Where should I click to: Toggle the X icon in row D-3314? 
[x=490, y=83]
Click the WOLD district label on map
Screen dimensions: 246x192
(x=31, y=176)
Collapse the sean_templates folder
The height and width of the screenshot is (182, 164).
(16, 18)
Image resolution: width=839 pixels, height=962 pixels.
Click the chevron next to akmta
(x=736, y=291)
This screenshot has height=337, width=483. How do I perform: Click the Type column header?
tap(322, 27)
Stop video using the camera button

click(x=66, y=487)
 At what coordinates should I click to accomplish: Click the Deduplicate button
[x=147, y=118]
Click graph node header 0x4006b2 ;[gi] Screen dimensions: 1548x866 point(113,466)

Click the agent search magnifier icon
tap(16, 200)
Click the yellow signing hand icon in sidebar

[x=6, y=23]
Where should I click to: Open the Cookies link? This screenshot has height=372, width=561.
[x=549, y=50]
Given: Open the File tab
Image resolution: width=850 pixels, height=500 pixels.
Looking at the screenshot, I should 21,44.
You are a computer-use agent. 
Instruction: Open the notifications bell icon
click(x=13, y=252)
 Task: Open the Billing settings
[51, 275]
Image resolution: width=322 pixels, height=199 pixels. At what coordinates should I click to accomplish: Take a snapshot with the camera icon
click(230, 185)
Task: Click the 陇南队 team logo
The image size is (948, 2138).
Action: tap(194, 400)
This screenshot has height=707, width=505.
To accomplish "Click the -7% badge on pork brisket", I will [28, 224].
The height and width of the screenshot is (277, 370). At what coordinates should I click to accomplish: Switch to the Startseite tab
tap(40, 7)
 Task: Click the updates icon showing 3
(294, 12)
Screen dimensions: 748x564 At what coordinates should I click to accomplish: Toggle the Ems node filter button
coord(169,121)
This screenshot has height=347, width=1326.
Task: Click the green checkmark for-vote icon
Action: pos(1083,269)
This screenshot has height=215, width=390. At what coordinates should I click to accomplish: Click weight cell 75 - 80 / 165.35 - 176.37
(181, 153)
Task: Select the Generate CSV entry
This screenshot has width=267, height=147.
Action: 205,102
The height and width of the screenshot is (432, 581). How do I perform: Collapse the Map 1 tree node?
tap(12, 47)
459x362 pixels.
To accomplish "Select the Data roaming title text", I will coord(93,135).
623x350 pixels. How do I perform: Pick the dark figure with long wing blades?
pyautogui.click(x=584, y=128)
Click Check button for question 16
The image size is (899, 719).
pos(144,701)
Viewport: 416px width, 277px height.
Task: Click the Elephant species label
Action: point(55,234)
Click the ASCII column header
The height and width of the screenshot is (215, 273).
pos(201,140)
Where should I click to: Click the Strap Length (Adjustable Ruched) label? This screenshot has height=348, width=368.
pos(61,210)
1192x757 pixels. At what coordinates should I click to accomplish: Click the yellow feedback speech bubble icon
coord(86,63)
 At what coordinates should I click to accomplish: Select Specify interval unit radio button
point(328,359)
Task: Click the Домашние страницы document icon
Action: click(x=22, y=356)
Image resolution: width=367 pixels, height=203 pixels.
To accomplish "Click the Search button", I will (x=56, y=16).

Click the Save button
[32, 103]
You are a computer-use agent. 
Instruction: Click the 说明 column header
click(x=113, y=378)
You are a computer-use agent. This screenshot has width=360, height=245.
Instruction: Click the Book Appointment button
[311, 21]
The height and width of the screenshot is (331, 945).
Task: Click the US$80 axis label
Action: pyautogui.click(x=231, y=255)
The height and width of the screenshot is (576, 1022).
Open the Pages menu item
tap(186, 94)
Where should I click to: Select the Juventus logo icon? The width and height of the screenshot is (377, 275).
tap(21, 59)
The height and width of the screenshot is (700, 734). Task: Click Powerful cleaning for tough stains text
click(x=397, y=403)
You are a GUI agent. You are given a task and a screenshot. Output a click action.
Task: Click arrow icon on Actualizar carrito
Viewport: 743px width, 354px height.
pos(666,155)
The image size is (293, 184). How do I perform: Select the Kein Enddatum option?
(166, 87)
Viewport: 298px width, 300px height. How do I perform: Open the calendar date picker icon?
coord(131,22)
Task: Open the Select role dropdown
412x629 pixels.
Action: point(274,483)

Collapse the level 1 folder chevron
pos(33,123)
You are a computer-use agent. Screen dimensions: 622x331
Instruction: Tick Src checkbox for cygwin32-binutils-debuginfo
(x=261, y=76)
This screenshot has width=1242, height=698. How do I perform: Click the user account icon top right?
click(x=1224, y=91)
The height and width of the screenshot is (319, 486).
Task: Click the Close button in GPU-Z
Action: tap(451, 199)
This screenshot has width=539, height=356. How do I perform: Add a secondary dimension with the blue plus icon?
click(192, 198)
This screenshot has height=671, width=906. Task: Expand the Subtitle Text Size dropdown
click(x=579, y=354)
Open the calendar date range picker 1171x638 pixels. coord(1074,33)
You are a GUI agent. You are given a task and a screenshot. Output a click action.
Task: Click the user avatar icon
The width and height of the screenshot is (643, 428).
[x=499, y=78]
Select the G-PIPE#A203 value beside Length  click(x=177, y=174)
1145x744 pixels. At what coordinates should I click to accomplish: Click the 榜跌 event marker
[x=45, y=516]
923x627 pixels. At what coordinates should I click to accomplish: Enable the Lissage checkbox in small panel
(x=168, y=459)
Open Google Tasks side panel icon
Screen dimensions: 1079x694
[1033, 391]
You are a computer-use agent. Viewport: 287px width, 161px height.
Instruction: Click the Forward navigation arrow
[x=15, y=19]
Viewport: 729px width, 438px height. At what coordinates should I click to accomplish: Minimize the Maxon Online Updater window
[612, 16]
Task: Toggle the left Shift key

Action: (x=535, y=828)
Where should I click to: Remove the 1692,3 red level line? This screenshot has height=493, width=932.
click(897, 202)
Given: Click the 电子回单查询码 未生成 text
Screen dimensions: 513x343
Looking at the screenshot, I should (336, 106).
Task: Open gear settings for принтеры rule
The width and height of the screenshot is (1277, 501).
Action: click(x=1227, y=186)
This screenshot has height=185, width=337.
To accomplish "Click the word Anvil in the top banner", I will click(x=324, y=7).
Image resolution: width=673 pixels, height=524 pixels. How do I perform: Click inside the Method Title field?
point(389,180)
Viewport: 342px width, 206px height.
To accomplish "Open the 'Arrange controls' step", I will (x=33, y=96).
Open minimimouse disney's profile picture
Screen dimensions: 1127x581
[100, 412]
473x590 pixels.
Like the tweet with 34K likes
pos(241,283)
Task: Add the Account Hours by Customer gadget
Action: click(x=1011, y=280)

━━━━━━━━━━━━━━━━

**How to complete this task**
Across the whole listing, every line must be copied exactly.

**Answer section**
Where should I click to: Toggle the X icon in row D-3314? 
[x=490, y=83]
Click the WOLD district label on map
Screen dimensions: 246x192
(x=31, y=176)
Collapse the sean_templates folder
The height and width of the screenshot is (182, 164).
(16, 18)
Image resolution: width=839 pixels, height=962 pixels.
Click the chevron next to akmta
(x=736, y=291)
This screenshot has height=337, width=483. How do I perform: Click the Type column header?
tap(322, 27)
Stop video using the camera button

click(x=66, y=487)
 At what coordinates should I click to accomplish: Click the Deduplicate button
[x=147, y=118]
Click graph node header 0x4006b2 ;[gi] Screen dimensions: 1548x866 point(113,466)

Click the agent search magnifier icon
tap(16, 200)
Click the yellow signing hand icon in sidebar

[x=6, y=23]
Where should I click to: Open the Cookies link? This screenshot has height=372, width=561.
[x=549, y=50]
Given: Open the File tab
Image resolution: width=850 pixels, height=500 pixels.
Looking at the screenshot, I should 21,44.
You are a computer-use agent. 
Instruction: Open the notifications bell icon
click(x=13, y=252)
 Task: Open the Billing settings
[51, 275]
Image resolution: width=322 pixels, height=199 pixels. At what coordinates should I click to accomplish: Take a snapshot with the camera icon
click(230, 185)
Task: Click the 陇南队 team logo
The image size is (948, 2138).
Action: tap(194, 400)
This screenshot has height=707, width=505.
To accomplish "Click the -7% badge on pork brisket", I will [28, 224].
The height and width of the screenshot is (277, 370). At what coordinates should I click to accomplish: Switch to the Startseite tab
tap(40, 7)
 Task: Click the updates icon showing 3
(294, 12)
Screen dimensions: 748x564 At what coordinates should I click to accomplish: Toggle the Ems node filter button
coord(169,121)
This screenshot has height=347, width=1326.
Task: Click the green checkmark for-vote icon
Action: pos(1083,269)
This screenshot has height=215, width=390. At what coordinates should I click to accomplish: Click weight cell 75 - 80 / 165.35 - 176.37
(181, 153)
Task: Select the Generate CSV entry
This screenshot has width=267, height=147.
Action: 205,102
The height and width of the screenshot is (432, 581). How do I perform: Collapse the Map 1 tree node?
tap(12, 47)
459x362 pixels.
To accomplish "Select the Data roaming title text", I will coord(93,135).
623x350 pixels. How do I perform: Pick the dark figure with long wing blades?
pyautogui.click(x=584, y=128)
Click Check button for question 16
The image size is (899, 719).
pos(144,701)
Viewport: 416px width, 277px height.
Task: Click the Elephant species label
Action: point(55,234)
Click the ASCII column header
The height and width of the screenshot is (215, 273).
pos(201,140)
Where should I click to: Click the Strap Length (Adjustable Ruched) label? This screenshot has height=348, width=368.
pos(61,210)
1192x757 pixels. At what coordinates should I click to accomplish: Click the yellow feedback speech bubble icon
coord(86,63)
 At what coordinates should I click to accomplish: Select Specify interval unit radio button
point(328,359)
Task: Click the Домашние страницы document icon
Action: click(x=22, y=356)
Image resolution: width=367 pixels, height=203 pixels.
To accomplish "Click the Search button", I will (x=56, y=16).

Click the Save button
[32, 103]
You are a computer-use agent. 
Instruction: Click the 说明 column header
click(x=113, y=378)
You are a computer-use agent. This screenshot has width=360, height=245.
Instruction: Click the Book Appointment button
[311, 21]
The height and width of the screenshot is (331, 945).
Task: Click the US$80 axis label
Action: pyautogui.click(x=231, y=255)
The height and width of the screenshot is (576, 1022).
Open the Pages menu item
tap(186, 94)
Where should I click to: Select the Juventus logo icon? The width and height of the screenshot is (377, 275).
tap(21, 59)
The height and width of the screenshot is (700, 734). Task: Click Powerful cleaning for tough stains text
click(x=397, y=403)
You are a GUI agent. You are given a task and a screenshot. Output a click action.
Task: Click arrow icon on Actualizar carrito
Viewport: 743px width, 354px height.
pos(666,155)
The image size is (293, 184). How do I perform: Select the Kein Enddatum option?
(166, 87)
Viewport: 298px width, 300px height. How do I perform: Open the calendar date picker icon?
coord(131,22)
Task: Open the Select role dropdown
412x629 pixels.
Action: point(274,483)

Collapse the level 1 folder chevron
pos(33,123)
You are a computer-use agent. Screen dimensions: 622x331
Instruction: Tick Src checkbox for cygwin32-binutils-debuginfo
(x=261, y=76)
This screenshot has width=1242, height=698. How do I perform: Click the user account icon top right?
click(x=1224, y=91)
The height and width of the screenshot is (319, 486).
Task: Click the Close button in GPU-Z
Action: tap(451, 199)
This screenshot has width=539, height=356. How do I perform: Add a secondary dimension with the blue plus icon?
click(192, 198)
This screenshot has height=671, width=906. Task: Expand the Subtitle Text Size dropdown
click(x=579, y=354)
Open the calendar date range picker 1171x638 pixels. coord(1074,33)
You are a GUI agent. You are given a task and a screenshot. Output a click action.
Task: Click the user avatar icon
The width and height of the screenshot is (643, 428).
[x=499, y=78]
Select the G-PIPE#A203 value beside Length  click(x=177, y=174)
1145x744 pixels. At what coordinates should I click to accomplish: Click the 榜跌 event marker
[x=45, y=516]
923x627 pixels. At what coordinates should I click to accomplish: Enable the Lissage checkbox in small panel
(x=168, y=459)
Open Google Tasks side panel icon
Screen dimensions: 1079x694
[1033, 391]
You are a computer-use agent. Viewport: 287px width, 161px height.
Instruction: Click the Forward navigation arrow
[x=15, y=19]
Viewport: 729px width, 438px height. At what coordinates should I click to accomplish: Minimize the Maxon Online Updater window
[612, 16]
Task: Toggle the left Shift key

Action: (x=535, y=828)
Where should I click to: Remove the 1692,3 red level line? This screenshot has height=493, width=932.
click(897, 202)
Given: Click the 电子回单查询码 未生成 text
Screen dimensions: 513x343
Looking at the screenshot, I should (336, 106).
Task: Open gear settings for принтеры rule
The width and height of the screenshot is (1277, 501).
Action: click(x=1227, y=186)
This screenshot has height=185, width=337.
To accomplish "Click the word Anvil in the top banner", I will click(x=324, y=7).
Image resolution: width=673 pixels, height=524 pixels. How do I perform: Click inside the Method Title field?
point(389,180)
Viewport: 342px width, 206px height.
To accomplish "Open the 'Arrange controls' step", I will (x=33, y=96).
Open minimimouse disney's profile picture
Screen dimensions: 1127x581
[100, 412]
473x590 pixels.
Like the tweet with 34K likes
pos(241,283)
Task: Add the Account Hours by Customer gadget
Action: click(x=1011, y=280)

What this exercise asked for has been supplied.